BBC News Online's Joseph Winter is in Nigeria, covering this month's national assembly, presidential and state governor elections. He is keeping a diary of his travels around the country, which he is updating regularly.
Port Harcourt :: 12 April :: 2300GMT
I saw a lot of angry people - mostly from the opposition ANPP. They were accusing the ruling PDP of trying to rig the elections.
Nobody knew where anything should be - lots of ballot boxes were missing.
Some people said they should be counted at the government office where we were but the election official said the ballots should be counted at the polling stations.
The elections officials didn't know where most of the boxes were.
We saw one group of angry ANPP supporters driving a minibus full of ballot boxes to their govenment office without any security or elections officials with them.
Due to that anger people are afraid of what might happen when the results are announced.
Port Harcourt :: 12 April :: 1800GMT
Mystery continues over the sporadic gunshots I clearly heard as polling stations were due to close. It lasted on and off for some 30 minutes.
Other people had also reported them and yet the Commissioner of Police for Rivers State, Sylvester O Araba, said he had received no official reports of violence and that no party had made any official complaints.
However, he also played down the earlier arrests, saying that just five people had been detained, while we counted 19 suspects lined up on the
tarmac outside the Independent National Electoral Commission (Inec) state headquarters.
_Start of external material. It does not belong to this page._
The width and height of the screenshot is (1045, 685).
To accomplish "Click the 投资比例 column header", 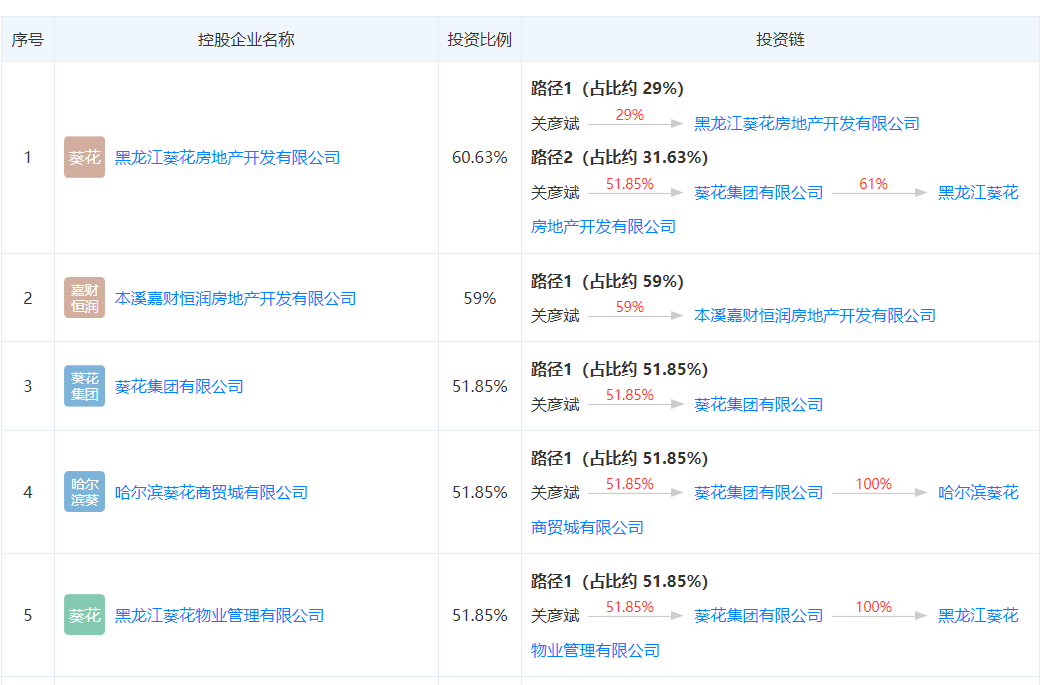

At the time, a police officer clearly said 20 people had been arrested.
Voting was extended in many polling stations across Port Harcourt due to the delayed start. Some stayed open until 1800 local time - a three-hour extension.
But as a thunderstorm burst overheard, the mood at some polling stations also darkened.
At one counting centre, the representatives of some of the 30 parties contesting these elections were united - in condemning Inec.
They had counted the ballots and, remarkably, all agreed on the results.
But they could not find the returning officer for that ward, nor any official results sheet.
They were all deeply suspicious and vowed to stay with the counted ballot papers until the result they had found had been officially recorded.
"Without the results sheet, everything we have been doing is in vain," said one angry young man.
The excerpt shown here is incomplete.